DOCUMENT PASSAGE:
General Surgery needs to make a huge change in their training programs. Soon they will be losing senior residents to not only PRS, but CTVS, Vascular, and Peds (all have integrated programs in the works). General Surgery needs to figure out how to deal with their serious man-power issues that will only get worse when they have PGY-4/5s gone to their "fellowships".

General Surgery residency has become a residency in laparoscopy and trauma/critical care. When Medicare starts to say, "We're not paying for more than five years of training," it's time to reconsider ALL surgical training programs. This is why CTVS, Vascular, and Peds are all considering integrated programs -- it just makes more sense. The Halstedian model of surgical training is over 100 years old. It's time for something new.

Of course, Ollie will still disagree with me, but today's applicants are voting with their rank lists -- they choose an integrated format.

Collection entries
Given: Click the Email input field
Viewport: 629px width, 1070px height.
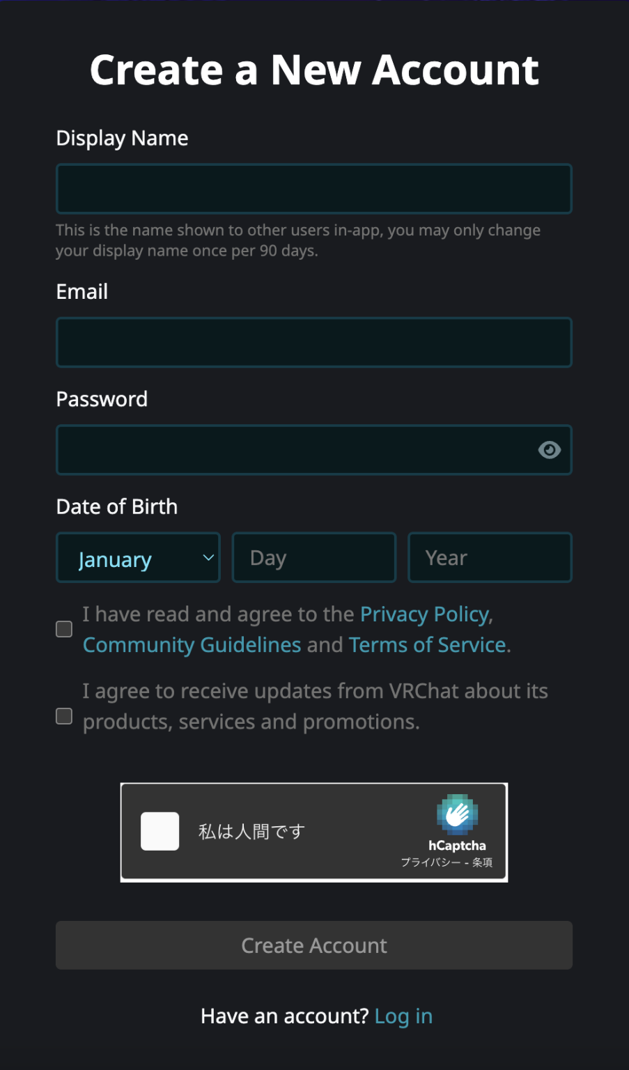Looking at the screenshot, I should [313, 342].

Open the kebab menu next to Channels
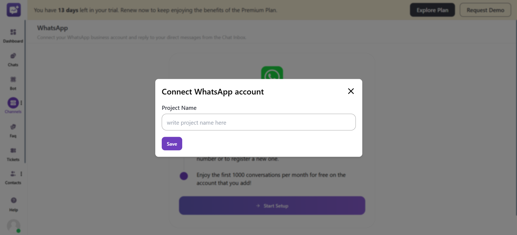22,103
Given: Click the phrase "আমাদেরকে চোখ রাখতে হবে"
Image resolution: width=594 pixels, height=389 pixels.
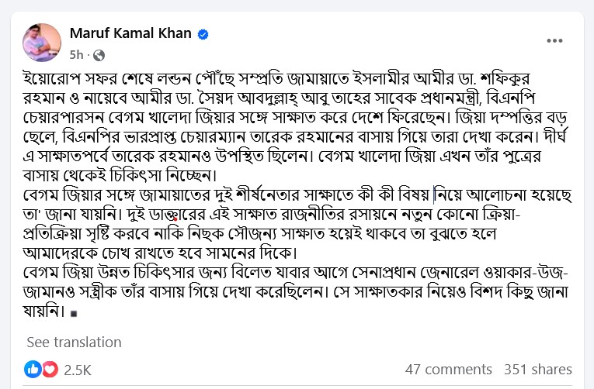Looking at the screenshot, I should (x=116, y=253).
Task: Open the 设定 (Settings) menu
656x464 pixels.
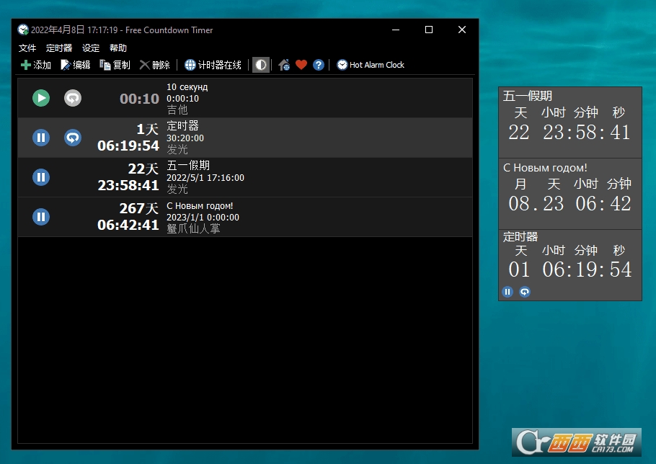Action: point(91,48)
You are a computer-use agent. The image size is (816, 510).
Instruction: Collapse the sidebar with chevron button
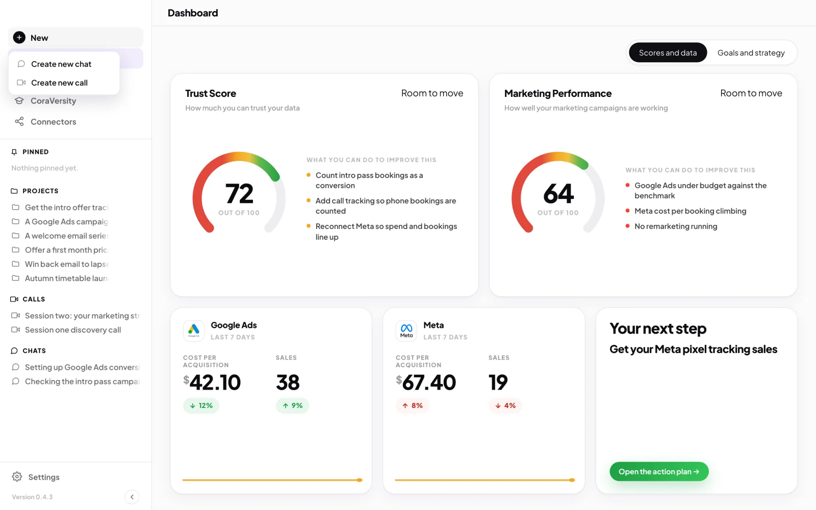pyautogui.click(x=132, y=497)
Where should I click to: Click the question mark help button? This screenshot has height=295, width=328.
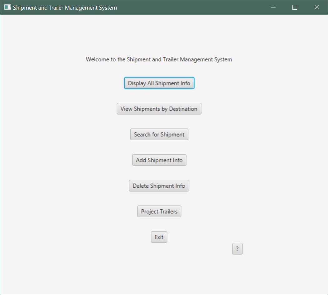click(237, 249)
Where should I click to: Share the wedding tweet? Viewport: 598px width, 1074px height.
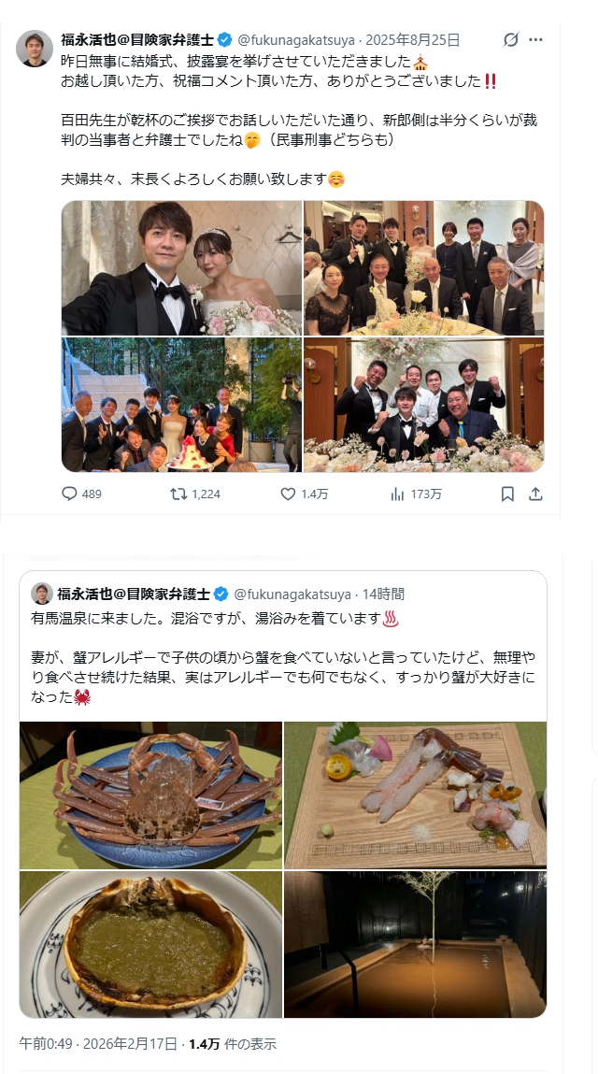(x=535, y=494)
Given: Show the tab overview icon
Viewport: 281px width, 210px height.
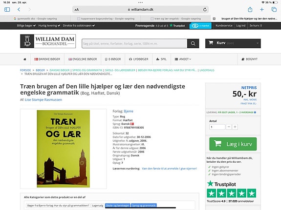Looking at the screenshot, I should [x=274, y=9].
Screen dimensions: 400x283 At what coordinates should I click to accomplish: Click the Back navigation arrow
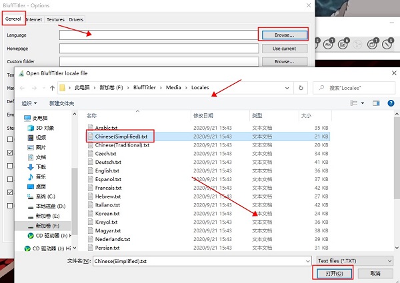point(23,87)
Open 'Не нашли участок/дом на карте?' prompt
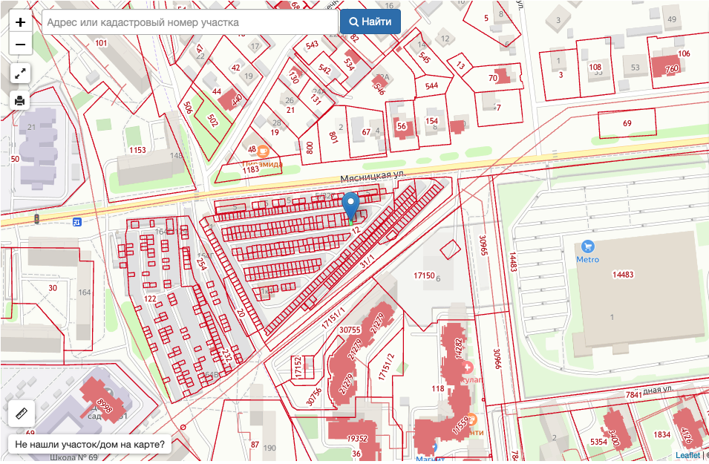 [90, 445]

GOAL OF THE EXERCISE: For each statement about the passage on surgical training, answer yes or no and quote the words of the passage that settle it. 1. The Halstedian model of surgical training is described as more than a century old. 2. General Surgery residency is said to have become a residency in laparoscopy and trauma/critical care. 3. Ollie is expected to agree with the writer. Rely only on the passage on surgical training.

SOLUTION FOR THIS TASK:
1. Yes: "The Halstedian model of surgical training is over 100 years old."
2. Yes: "General Surgery residency has become a residency in laparoscopy and trauma/critical care."
3. No: "Ollie will still disagree with me"